[Given records — start]

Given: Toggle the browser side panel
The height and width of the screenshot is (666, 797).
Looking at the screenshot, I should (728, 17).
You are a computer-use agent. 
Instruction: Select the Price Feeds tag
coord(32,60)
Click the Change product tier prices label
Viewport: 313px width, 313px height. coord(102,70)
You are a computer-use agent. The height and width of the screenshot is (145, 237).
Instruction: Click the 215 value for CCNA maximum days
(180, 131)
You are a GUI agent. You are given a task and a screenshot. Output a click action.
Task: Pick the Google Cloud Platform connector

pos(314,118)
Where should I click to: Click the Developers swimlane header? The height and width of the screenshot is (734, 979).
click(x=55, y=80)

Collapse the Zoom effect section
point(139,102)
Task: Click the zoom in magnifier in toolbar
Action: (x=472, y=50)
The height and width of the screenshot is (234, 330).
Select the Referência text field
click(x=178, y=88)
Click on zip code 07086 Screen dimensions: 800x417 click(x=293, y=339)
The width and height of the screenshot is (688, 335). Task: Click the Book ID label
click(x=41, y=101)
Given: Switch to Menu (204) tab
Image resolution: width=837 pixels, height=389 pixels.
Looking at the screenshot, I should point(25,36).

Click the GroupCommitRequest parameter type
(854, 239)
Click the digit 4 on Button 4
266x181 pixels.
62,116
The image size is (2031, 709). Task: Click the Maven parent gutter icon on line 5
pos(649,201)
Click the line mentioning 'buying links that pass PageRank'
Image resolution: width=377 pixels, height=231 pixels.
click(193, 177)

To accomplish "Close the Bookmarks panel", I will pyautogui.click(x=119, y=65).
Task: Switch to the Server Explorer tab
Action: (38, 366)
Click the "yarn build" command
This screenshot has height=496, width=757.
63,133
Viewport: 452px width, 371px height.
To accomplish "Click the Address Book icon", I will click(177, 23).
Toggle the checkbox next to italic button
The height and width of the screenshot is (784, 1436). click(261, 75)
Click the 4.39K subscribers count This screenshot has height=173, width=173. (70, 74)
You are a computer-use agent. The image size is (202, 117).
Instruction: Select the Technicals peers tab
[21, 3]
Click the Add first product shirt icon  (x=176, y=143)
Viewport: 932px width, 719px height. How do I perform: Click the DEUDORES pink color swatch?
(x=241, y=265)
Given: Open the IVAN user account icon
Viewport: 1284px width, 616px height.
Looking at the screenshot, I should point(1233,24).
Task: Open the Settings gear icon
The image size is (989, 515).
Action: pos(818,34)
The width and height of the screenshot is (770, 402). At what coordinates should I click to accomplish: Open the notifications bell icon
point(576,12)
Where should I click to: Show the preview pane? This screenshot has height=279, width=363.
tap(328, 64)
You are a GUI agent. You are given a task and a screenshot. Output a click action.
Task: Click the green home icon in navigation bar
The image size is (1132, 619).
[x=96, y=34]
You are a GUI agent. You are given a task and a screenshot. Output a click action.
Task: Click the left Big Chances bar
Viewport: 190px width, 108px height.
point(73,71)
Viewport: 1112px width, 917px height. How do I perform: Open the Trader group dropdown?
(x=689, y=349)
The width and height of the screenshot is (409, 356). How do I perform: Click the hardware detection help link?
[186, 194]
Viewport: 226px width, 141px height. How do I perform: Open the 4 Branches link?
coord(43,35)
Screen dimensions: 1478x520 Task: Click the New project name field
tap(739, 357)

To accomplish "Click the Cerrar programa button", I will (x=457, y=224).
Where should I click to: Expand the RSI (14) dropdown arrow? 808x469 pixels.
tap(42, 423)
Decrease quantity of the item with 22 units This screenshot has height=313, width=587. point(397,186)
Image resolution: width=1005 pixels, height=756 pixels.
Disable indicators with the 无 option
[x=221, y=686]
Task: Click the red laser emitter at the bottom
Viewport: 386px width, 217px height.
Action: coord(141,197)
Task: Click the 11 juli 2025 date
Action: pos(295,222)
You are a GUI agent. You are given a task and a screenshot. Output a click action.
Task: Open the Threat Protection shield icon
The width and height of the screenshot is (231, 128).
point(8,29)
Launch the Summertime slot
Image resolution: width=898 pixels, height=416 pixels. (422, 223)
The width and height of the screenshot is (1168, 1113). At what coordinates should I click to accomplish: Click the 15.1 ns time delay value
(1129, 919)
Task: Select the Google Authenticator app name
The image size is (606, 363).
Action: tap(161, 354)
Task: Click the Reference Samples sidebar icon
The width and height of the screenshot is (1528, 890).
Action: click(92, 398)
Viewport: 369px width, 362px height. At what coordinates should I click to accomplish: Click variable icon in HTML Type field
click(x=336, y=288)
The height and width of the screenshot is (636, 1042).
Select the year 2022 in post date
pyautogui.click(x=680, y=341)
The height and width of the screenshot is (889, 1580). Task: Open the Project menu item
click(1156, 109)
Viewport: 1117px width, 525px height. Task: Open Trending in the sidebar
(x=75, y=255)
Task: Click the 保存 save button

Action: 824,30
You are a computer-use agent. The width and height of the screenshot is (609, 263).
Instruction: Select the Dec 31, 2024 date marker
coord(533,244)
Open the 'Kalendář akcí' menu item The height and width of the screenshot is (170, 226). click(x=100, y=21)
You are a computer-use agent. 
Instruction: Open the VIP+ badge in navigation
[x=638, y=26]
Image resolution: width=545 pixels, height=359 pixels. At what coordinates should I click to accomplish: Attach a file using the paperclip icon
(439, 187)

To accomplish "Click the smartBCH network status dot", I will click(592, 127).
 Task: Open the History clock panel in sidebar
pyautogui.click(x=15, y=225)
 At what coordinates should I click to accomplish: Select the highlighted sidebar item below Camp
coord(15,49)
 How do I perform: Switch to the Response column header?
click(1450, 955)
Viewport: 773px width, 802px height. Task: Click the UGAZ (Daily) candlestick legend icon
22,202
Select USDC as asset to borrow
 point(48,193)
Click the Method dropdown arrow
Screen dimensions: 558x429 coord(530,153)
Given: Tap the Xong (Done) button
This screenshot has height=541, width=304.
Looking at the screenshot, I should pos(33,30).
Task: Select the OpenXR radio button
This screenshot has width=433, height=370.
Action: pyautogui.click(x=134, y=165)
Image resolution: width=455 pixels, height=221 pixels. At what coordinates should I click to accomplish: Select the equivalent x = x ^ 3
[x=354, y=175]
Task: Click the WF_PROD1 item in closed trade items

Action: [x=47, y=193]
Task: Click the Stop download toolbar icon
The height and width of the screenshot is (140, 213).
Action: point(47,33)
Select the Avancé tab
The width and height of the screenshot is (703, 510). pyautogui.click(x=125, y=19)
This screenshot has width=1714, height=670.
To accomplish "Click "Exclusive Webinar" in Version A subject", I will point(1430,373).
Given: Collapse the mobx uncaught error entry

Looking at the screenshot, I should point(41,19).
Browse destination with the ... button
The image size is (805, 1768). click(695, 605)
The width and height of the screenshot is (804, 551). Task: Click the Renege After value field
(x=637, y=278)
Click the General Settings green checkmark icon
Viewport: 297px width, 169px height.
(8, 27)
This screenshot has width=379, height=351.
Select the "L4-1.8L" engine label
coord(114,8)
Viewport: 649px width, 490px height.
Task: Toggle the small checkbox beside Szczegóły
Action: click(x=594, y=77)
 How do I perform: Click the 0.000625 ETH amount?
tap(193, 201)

[Given records — finish]

» Brief: A verbatim copy of the listing is needed.

» Final answer:
Given: Toggle the browser side panel
The height and width of the screenshot is (666, 797).
Looking at the screenshot, I should (728, 17).
You are a computer-use agent. 
Instruction: Select the Price Feeds tag
coord(32,60)
Click the Change product tier prices label
Viewport: 313px width, 313px height. coord(102,70)
You are a computer-use agent. The height and width of the screenshot is (145, 237).
Instruction: Click the 215 value for CCNA maximum days
(180, 131)
You are a GUI agent. You are given a task and a screenshot. Output a click action.
Task: Pick the Google Cloud Platform connector

pos(314,118)
Where should I click to: Click the Developers swimlane header? The height and width of the screenshot is (734, 979).
click(x=55, y=80)

Collapse the Zoom effect section
point(139,102)
Task: Click the zoom in magnifier in toolbar
Action: (x=472, y=50)
The height and width of the screenshot is (234, 330).
Select the Referência text field
click(x=178, y=88)
Click on zip code 07086 Screen dimensions: 800x417 click(x=293, y=339)
The width and height of the screenshot is (688, 335). Task: Click the Book ID label
click(x=41, y=101)
Given: Switch to Menu (204) tab
Image resolution: width=837 pixels, height=389 pixels.
Looking at the screenshot, I should point(25,36).

Click the GroupCommitRequest parameter type
(854, 239)
Click the digit 4 on Button 4
266x181 pixels.
62,116
The image size is (2031, 709). Task: Click the Maven parent gutter icon on line 5
pos(649,201)
Click the line mentioning 'buying links that pass PageRank'
Image resolution: width=377 pixels, height=231 pixels.
click(193, 177)

To accomplish "Close the Bookmarks panel", I will pyautogui.click(x=119, y=65).
Task: Switch to the Server Explorer tab
Action: (38, 366)
Click the "yarn build" command
This screenshot has height=496, width=757.
63,133
Viewport: 452px width, 371px height.
To accomplish "Click the Address Book icon", I will click(177, 23).
Toggle the checkbox next to italic button
The height and width of the screenshot is (784, 1436). click(261, 75)
Click the 4.39K subscribers count This screenshot has height=173, width=173. (70, 74)
You are a computer-use agent. The image size is (202, 117).
Instruction: Select the Technicals peers tab
[21, 3]
Click the Add first product shirt icon  (x=176, y=143)
Viewport: 932px width, 719px height. How do I perform: Click the DEUDORES pink color swatch?
(x=241, y=265)
Given: Open the IVAN user account icon
Viewport: 1284px width, 616px height.
Looking at the screenshot, I should point(1233,24).
Task: Open the Settings gear icon
The image size is (989, 515).
Action: pos(818,34)
The width and height of the screenshot is (770, 402). At what coordinates should I click to accomplish: Open the notifications bell icon
point(576,12)
Where should I click to: Show the preview pane? This screenshot has height=279, width=363.
tap(328, 64)
You are a GUI agent. You are given a task and a screenshot. Output a click action.
Task: Click the green home icon in navigation bar
The image size is (1132, 619).
[x=96, y=34]
You are a GUI agent. You are given a task and a screenshot. Output a click action.
Task: Click the left Big Chances bar
Viewport: 190px width, 108px height.
point(73,71)
Viewport: 1112px width, 917px height. How do I perform: Open the Trader group dropdown?
(x=689, y=349)
The width and height of the screenshot is (409, 356). How do I perform: Click the hardware detection help link?
[186, 194]
Viewport: 226px width, 141px height. How do I perform: Open the 4 Branches link?
coord(43,35)
Screen dimensions: 1478x520 Task: Click the New project name field
tap(739, 357)

To accomplish "Click the Cerrar programa button", I will (x=457, y=224).
Where should I click to: Expand the RSI (14) dropdown arrow? 808x469 pixels.
tap(42, 423)
Decrease quantity of the item with 22 units This screenshot has height=313, width=587. point(397,186)
Image resolution: width=1005 pixels, height=756 pixels.
Disable indicators with the 无 option
[x=221, y=686]
Task: Click the red laser emitter at the bottom
Viewport: 386px width, 217px height.
Action: coord(141,197)
Task: Click the 11 juli 2025 date
Action: pos(295,222)
You are a GUI agent. You are given a task and a screenshot. Output a click action.
Task: Open the Threat Protection shield icon
The width and height of the screenshot is (231, 128).
point(8,29)
Launch the Summertime slot
Image resolution: width=898 pixels, height=416 pixels. (422, 223)
The width and height of the screenshot is (1168, 1113). At what coordinates should I click to accomplish: Click the 15.1 ns time delay value
(1129, 919)
Task: Select the Google Authenticator app name
The image size is (606, 363).
Action: tap(161, 354)
Task: Click the Reference Samples sidebar icon
The width and height of the screenshot is (1528, 890).
Action: click(92, 398)
Viewport: 369px width, 362px height. At what coordinates should I click to accomplish: Click variable icon in HTML Type field
click(x=336, y=288)
The height and width of the screenshot is (636, 1042).
Select the year 2022 in post date
pyautogui.click(x=680, y=341)
The height and width of the screenshot is (889, 1580). Task: Open the Project menu item
click(1156, 109)
Viewport: 1117px width, 525px height. Task: Open Trending in the sidebar
(x=75, y=255)
Task: Click the 保存 save button

Action: 824,30
You are a computer-use agent. The width and height of the screenshot is (609, 263).
Instruction: Select the Dec 31, 2024 date marker
coord(533,244)
Open the 'Kalendář akcí' menu item The height and width of the screenshot is (170, 226). click(x=100, y=21)
You are a computer-use agent. 
Instruction: Open the VIP+ badge in navigation
[x=638, y=26]
Image resolution: width=545 pixels, height=359 pixels. At what coordinates should I click to accomplish: Attach a file using the paperclip icon
(439, 187)

To accomplish "Click the smartBCH network status dot", I will click(592, 127).
 Task: Open the History clock panel in sidebar
pyautogui.click(x=15, y=225)
 At what coordinates should I click to accomplish: Select the highlighted sidebar item below Camp
coord(15,49)
 How do I perform: Switch to the Response column header?
click(1450, 955)
Viewport: 773px width, 802px height. Task: Click the UGAZ (Daily) candlestick legend icon
22,202
Select USDC as asset to borrow
 point(48,193)
Click the Method dropdown arrow
Screen dimensions: 558x429 coord(530,153)
Given: Tap the Xong (Done) button
This screenshot has height=541, width=304.
Looking at the screenshot, I should pos(33,30).
Task: Select the OpenXR radio button
This screenshot has width=433, height=370.
Action: pyautogui.click(x=134, y=165)
Image resolution: width=455 pixels, height=221 pixels. At what coordinates should I click to accomplish: Select the equivalent x = x ^ 3
[x=354, y=175]
Task: Click the WF_PROD1 item in closed trade items

Action: [x=47, y=193]
Task: Click the Stop download toolbar icon
The height and width of the screenshot is (140, 213).
Action: point(47,33)
Select the Avancé tab
The width and height of the screenshot is (703, 510). pyautogui.click(x=125, y=19)
This screenshot has width=1714, height=670.
To accomplish "Click "Exclusive Webinar" in Version A subject", I will point(1430,373).
Given: Collapse the mobx uncaught error entry

Looking at the screenshot, I should point(41,19).
Browse destination with the ... button
The image size is (805, 1768). click(695, 605)
The width and height of the screenshot is (804, 551). Task: Click the Renege After value field
(x=637, y=278)
Click the General Settings green checkmark icon
Viewport: 297px width, 169px height.
(8, 27)
This screenshot has width=379, height=351.
Select the "L4-1.8L" engine label
coord(114,8)
Viewport: 649px width, 490px height.
Task: Toggle the small checkbox beside Szczegóły
Action: click(x=594, y=77)
 How do I perform: Click the 0.000625 ETH amount?
tap(193, 201)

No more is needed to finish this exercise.